Читать книгу Nur ich bin normal - Manuel Wagner - Страница 11
Eineiiger Zwilling
ОглавлениеWie wäre es eigentlich, wenn ich einen eineiigen Zwilling hätte? Würde ich mich in Gegenwart eines quasi identischen Ebenbildes wohlfühlen? Mein Spiegelbild macht mir jedenfalls keine Angst. Das liegt aber womöglich daran, dass es genau das tut, was ich tue, und zwar im selben Moment. Es ist berechenbar. Ein echter Zwilling wäre aus Fleisch und Blut, aber immerhin dürften mein eineiiger Zwilling und ich sehr ähnliche Interessen und Bedürfnisse haben, so dass wir uns gegenseitig sehr gut einschätzen könnten. Dadurch würden seine Handlungen für mich vorhersehbar sein und meine für ihn. Berechenbare Menschen sind für mich auf jeden Fall besser zu ertragen als unberechenbare.

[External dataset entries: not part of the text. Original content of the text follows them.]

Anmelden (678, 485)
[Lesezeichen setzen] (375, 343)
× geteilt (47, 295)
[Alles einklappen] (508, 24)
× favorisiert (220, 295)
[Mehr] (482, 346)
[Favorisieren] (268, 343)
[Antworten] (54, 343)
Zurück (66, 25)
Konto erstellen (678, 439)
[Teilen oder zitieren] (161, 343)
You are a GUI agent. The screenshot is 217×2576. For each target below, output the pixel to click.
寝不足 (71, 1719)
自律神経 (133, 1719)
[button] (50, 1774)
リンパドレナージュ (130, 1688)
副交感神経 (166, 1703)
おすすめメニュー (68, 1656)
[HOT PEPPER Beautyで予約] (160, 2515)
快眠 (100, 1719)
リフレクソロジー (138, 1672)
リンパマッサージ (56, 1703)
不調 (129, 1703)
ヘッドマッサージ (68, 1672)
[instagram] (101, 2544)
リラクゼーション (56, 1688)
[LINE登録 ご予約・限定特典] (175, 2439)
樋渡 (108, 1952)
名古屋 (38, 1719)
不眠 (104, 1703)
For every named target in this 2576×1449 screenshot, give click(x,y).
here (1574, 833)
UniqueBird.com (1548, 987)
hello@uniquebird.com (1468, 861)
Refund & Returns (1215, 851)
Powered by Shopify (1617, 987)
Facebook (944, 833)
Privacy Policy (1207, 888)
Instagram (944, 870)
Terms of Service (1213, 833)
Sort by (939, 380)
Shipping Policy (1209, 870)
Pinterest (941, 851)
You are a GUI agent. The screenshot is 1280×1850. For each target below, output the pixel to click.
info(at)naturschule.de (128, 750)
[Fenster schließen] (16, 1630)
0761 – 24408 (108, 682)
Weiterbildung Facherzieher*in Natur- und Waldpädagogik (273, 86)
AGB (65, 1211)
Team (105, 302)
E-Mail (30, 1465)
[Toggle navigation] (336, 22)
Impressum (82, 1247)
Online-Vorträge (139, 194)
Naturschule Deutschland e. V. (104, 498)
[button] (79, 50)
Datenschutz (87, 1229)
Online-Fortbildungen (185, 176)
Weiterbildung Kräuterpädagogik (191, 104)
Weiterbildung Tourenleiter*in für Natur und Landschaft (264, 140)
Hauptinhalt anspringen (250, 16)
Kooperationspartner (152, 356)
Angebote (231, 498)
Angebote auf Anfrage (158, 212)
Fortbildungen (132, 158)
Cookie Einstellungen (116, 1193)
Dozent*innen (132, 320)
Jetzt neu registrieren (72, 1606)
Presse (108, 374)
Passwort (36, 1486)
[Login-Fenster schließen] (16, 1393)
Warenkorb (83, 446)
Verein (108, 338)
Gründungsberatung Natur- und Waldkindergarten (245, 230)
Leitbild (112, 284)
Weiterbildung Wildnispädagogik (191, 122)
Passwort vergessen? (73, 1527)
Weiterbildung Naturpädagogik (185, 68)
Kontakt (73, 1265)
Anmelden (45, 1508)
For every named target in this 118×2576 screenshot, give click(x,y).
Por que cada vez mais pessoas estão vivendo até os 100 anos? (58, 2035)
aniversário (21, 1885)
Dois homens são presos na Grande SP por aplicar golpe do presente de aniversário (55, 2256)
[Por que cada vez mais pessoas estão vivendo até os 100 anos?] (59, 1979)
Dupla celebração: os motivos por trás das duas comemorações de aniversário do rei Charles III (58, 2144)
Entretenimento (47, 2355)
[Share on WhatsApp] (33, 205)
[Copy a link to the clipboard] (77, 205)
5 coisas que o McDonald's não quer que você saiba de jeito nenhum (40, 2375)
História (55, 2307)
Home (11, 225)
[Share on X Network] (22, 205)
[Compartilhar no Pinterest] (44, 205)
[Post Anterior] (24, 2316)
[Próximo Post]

Soziophob wäre mein Zwilling natürlich auch. Jedoch müssten wir aus den genannten Gründen keine Angst voreinander haben. Aber sicher ist das nicht. Denn, dass Verhalten und Interessen identisch sein müssen, ist nicht gesagt. Es reichen minimale Abweichungen in den Erlebnissen und Erfahrungen, die dazu führen können, dass sich die Interessen und Ansichten auseinanderentwickeln. Mein eineiiger Zwilling hat vielleicht ein traumatisches Erlebnis, weil er von einer brutalen tollwütigen Spitzmaus angefallen oder von Außerirdischen entführt wird. Schon weichen unsere Entwicklungen von einander ab. Aber selbst wenn mein eineiiger Zwilling und ich identische Interessen, Überzeugungen und Charakterzüge hätten, könnte gerade das zu schwerwiegenden Konflikten führen. Vielleicht ist es ja für eine günstige soziale Beziehung notwendig, dass sich die Interessen ergänzen? Womöglich geraten wir ständig in Streit, weil wir immer dasselbe wollen, aber nicht genug für beide vorhanden ist. Das wiederum führt zu unausweichlichen Kämpfen, die keiner von uns gewinnen kann, weil wir als eineiige Zwillinge gleich stark sind. Selbst wenn wir beide die Kämpfe überleben, werden wir schlussendlich unseren Verletzungen erliegen, wenn nicht ein dummer Zufall zumindest einen von uns rettet.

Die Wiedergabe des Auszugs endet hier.